***** Material for this exercise *****
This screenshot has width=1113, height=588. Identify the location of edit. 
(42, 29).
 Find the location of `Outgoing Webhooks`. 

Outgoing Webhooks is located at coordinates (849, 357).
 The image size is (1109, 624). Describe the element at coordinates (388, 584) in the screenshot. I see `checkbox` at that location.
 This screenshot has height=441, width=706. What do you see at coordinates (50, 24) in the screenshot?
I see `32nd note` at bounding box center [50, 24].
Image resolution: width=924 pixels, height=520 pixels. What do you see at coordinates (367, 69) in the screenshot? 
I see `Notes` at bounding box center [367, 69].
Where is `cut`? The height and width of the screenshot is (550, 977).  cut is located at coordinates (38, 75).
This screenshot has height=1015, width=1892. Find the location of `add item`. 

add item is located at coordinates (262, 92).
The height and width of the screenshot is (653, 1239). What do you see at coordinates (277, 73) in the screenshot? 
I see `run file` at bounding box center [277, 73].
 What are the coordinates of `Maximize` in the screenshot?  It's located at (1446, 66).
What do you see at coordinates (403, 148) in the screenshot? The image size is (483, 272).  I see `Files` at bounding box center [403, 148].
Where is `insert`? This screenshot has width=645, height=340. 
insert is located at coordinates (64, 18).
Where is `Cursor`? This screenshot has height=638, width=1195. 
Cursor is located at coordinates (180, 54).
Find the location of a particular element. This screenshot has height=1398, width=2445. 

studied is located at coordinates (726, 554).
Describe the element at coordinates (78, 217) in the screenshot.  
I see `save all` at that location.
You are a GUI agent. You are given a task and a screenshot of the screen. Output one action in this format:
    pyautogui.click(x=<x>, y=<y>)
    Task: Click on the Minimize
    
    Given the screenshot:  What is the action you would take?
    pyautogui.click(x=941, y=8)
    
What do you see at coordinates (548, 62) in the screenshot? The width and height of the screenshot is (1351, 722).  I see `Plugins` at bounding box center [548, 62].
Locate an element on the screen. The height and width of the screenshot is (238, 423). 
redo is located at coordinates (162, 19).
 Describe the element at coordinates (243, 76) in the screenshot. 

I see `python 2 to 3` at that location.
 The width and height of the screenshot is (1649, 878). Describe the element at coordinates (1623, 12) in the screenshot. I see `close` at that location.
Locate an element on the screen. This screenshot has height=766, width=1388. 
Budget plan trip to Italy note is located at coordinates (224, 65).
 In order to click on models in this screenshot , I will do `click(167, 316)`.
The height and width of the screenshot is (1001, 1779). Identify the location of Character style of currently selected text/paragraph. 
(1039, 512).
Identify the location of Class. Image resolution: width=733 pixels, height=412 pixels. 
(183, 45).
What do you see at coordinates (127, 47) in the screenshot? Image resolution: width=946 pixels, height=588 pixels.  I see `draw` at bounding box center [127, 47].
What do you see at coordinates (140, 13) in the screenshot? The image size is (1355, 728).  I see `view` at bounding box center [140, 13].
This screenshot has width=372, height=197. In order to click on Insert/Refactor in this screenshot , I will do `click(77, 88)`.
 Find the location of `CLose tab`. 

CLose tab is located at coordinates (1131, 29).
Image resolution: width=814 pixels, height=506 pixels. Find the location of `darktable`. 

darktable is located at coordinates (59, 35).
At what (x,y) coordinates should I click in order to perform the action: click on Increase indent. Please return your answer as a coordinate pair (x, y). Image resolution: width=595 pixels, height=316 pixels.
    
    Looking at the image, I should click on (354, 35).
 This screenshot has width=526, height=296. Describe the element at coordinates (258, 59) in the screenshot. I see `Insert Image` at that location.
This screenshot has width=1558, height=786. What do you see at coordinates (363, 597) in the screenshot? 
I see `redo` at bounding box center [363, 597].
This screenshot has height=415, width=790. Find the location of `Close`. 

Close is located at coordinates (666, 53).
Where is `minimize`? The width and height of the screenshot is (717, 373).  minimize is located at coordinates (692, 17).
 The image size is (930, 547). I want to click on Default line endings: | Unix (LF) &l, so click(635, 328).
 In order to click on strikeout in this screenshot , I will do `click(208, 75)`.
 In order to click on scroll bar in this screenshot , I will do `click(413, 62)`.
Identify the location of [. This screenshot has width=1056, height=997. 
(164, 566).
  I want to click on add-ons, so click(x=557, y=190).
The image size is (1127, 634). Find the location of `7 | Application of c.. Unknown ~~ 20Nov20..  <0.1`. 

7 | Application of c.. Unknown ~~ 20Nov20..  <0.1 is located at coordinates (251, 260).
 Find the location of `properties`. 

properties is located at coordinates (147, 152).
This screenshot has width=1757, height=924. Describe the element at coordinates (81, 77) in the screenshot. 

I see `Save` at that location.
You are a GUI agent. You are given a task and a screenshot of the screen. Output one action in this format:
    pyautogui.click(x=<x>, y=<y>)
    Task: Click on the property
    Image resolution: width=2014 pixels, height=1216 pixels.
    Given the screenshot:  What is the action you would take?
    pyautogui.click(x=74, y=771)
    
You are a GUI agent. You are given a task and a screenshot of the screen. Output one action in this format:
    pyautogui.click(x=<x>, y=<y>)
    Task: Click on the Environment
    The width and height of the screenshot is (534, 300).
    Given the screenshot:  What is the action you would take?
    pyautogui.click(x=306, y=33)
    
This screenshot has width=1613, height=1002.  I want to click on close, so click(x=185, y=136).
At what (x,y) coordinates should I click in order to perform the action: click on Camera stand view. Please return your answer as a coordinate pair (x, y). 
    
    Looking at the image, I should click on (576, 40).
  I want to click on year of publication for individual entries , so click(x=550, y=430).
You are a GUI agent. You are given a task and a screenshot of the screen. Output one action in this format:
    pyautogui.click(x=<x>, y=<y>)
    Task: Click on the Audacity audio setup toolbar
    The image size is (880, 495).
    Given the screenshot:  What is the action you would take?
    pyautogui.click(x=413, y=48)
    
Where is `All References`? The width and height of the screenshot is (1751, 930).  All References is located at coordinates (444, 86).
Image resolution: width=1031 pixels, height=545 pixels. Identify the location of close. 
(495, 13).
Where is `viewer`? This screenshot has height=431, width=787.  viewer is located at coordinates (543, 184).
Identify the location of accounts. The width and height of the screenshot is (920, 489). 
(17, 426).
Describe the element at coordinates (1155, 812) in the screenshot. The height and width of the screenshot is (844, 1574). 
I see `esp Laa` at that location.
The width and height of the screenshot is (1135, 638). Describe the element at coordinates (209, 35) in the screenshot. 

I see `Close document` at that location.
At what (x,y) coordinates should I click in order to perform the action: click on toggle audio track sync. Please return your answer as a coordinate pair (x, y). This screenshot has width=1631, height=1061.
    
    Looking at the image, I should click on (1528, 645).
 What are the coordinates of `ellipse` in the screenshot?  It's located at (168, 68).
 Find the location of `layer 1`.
*****
*Task brief*. Update the listing above by replacing every "Find the location of" with "Locate" and leaving everything else unchanged.

*Result for this exercise*.
This screenshot has width=1113, height=588. Identify the location of edit. 
(42, 29).
 Locate `Outgoing Webhooks`. 

Outgoing Webhooks is located at coordinates (849, 357).
 The image size is (1109, 624). Describe the element at coordinates (388, 584) in the screenshot. I see `checkbox` at that location.
 This screenshot has height=441, width=706. What do you see at coordinates (50, 24) in the screenshot?
I see `32nd note` at bounding box center [50, 24].
Image resolution: width=924 pixels, height=520 pixels. What do you see at coordinates (367, 69) in the screenshot? 
I see `Notes` at bounding box center [367, 69].
Where is `cut`? The height and width of the screenshot is (550, 977).  cut is located at coordinates (38, 75).
This screenshot has height=1015, width=1892. Locate `add item`. 

add item is located at coordinates (262, 92).
The height and width of the screenshot is (653, 1239). What do you see at coordinates (277, 73) in the screenshot? 
I see `run file` at bounding box center [277, 73].
 What are the coordinates of `Maximize` in the screenshot?  It's located at (1446, 66).
What do you see at coordinates (403, 148) in the screenshot? The image size is (483, 272).  I see `Files` at bounding box center [403, 148].
Where is `insert`? This screenshot has width=645, height=340. 
insert is located at coordinates (64, 18).
Where is `Cursor`? This screenshot has height=638, width=1195. 
Cursor is located at coordinates (180, 54).
Locate a particular element. This screenshot has height=1398, width=2445. 

studied is located at coordinates (726, 554).
Describe the element at coordinates (78, 217) in the screenshot.  
I see `save all` at that location.
You are a GUI agent. You are given a task and a screenshot of the screen. Output one action in this format:
    pyautogui.click(x=<x>, y=<y>)
    Task: Click on the Minimize
    
    Given the screenshot:  What is the action you would take?
    pyautogui.click(x=941, y=8)
    
What do you see at coordinates (548, 62) in the screenshot? The width and height of the screenshot is (1351, 722).  I see `Plugins` at bounding box center [548, 62].
Locate an element on the screen. The height and width of the screenshot is (238, 423). 
redo is located at coordinates (162, 19).
 Describe the element at coordinates (243, 76) in the screenshot. 

I see `python 2 to 3` at that location.
 The width and height of the screenshot is (1649, 878). Describe the element at coordinates (1623, 12) in the screenshot. I see `close` at that location.
Locate an element on the screen. This screenshot has height=766, width=1388. 
Budget plan trip to Italy note is located at coordinates (224, 65).
 In order to click on models in this screenshot , I will do `click(167, 316)`.
The height and width of the screenshot is (1001, 1779). Identify the location of Character style of currently selected text/paragraph. 
(1039, 512).
Identify the location of Class. Image resolution: width=733 pixels, height=412 pixels. 
(183, 45).
What do you see at coordinates (127, 47) in the screenshot? Image resolution: width=946 pixels, height=588 pixels.  I see `draw` at bounding box center [127, 47].
What do you see at coordinates (140, 13) in the screenshot? The image size is (1355, 728).  I see `view` at bounding box center [140, 13].
This screenshot has width=372, height=197. In order to click on Insert/Refactor in this screenshot , I will do `click(77, 88)`.
 Locate `CLose tab`. 

CLose tab is located at coordinates (1131, 29).
Image resolution: width=814 pixels, height=506 pixels. Locate `darktable`. 

darktable is located at coordinates (59, 35).
At what (x,y) coordinates should I click in order to perform the action: click on Increase indent. Please return your answer as a coordinate pair (x, y). Image resolution: width=595 pixels, height=316 pixels.
    
    Looking at the image, I should click on (354, 35).
 This screenshot has width=526, height=296. Describe the element at coordinates (258, 59) in the screenshot. I see `Insert Image` at that location.
This screenshot has width=1558, height=786. What do you see at coordinates (363, 597) in the screenshot? 
I see `redo` at bounding box center [363, 597].
This screenshot has height=415, width=790. Locate `Close`. 

Close is located at coordinates (666, 53).
Where is `minimize`? The width and height of the screenshot is (717, 373).  minimize is located at coordinates (692, 17).
 The image size is (930, 547). I want to click on Default line endings: | Unix (LF) &l, so click(635, 328).
 In order to click on strikeout in this screenshot , I will do `click(208, 75)`.
 In order to click on scroll bar in this screenshot , I will do `click(413, 62)`.
Identify the location of [. This screenshot has width=1056, height=997. 
(164, 566).
  I want to click on add-ons, so click(x=557, y=190).
The image size is (1127, 634). Locate `7 | Application of c.. Unknown ~~ 20Nov20..  <0.1`. 

7 | Application of c.. Unknown ~~ 20Nov20..  <0.1 is located at coordinates (251, 260).
 Locate `properties`. 

properties is located at coordinates (147, 152).
This screenshot has width=1757, height=924. Describe the element at coordinates (81, 77) in the screenshot. 

I see `Save` at that location.
You are a GUI agent. You are given a task and a screenshot of the screen. Output one action in this format:
    pyautogui.click(x=<x>, y=<y>)
    Task: Click on the property
    Image resolution: width=2014 pixels, height=1216 pixels.
    Given the screenshot:  What is the action you would take?
    pyautogui.click(x=74, y=771)
    
You are a GUI agent. You are given a task and a screenshot of the screen. Output one action in this format:
    pyautogui.click(x=<x>, y=<y>)
    Task: Click on the Environment
    The width and height of the screenshot is (534, 300).
    Given the screenshot:  What is the action you would take?
    pyautogui.click(x=306, y=33)
    
This screenshot has width=1613, height=1002.  I want to click on close, so click(x=185, y=136).
At what (x,y) coordinates should I click in order to perform the action: click on Camera stand view. Please return your answer as a coordinate pair (x, y). 
    
    Looking at the image, I should click on (576, 40).
  I want to click on year of publication for individual entries , so click(x=550, y=430).
You are a GUI agent. You are given a task and a screenshot of the screen. Output one action in this format:
    pyautogui.click(x=<x>, y=<y>)
    Task: Click on the Audacity audio setup toolbar
    The image size is (880, 495).
    Given the screenshot:  What is the action you would take?
    pyautogui.click(x=413, y=48)
    
Where is `All References`? The width and height of the screenshot is (1751, 930).  All References is located at coordinates (444, 86).
Image resolution: width=1031 pixels, height=545 pixels. Identify the location of close. 
(495, 13).
Where is `viewer`? This screenshot has height=431, width=787.  viewer is located at coordinates (543, 184).
Identify the location of accounts. The width and height of the screenshot is (920, 489). 
(17, 426).
Describe the element at coordinates (1155, 812) in the screenshot. The height and width of the screenshot is (844, 1574). 
I see `esp Laa` at that location.
The width and height of the screenshot is (1135, 638). Describe the element at coordinates (209, 35) in the screenshot. 

I see `Close document` at that location.
At what (x,y) coordinates should I click in order to perform the action: click on toggle audio track sync. Please return your answer as a coordinate pair (x, y). This screenshot has width=1631, height=1061.
    
    Looking at the image, I should click on (1528, 645).
 What are the coordinates of `ellipse` in the screenshot?  It's located at (168, 68).
 Locate `layer 1`.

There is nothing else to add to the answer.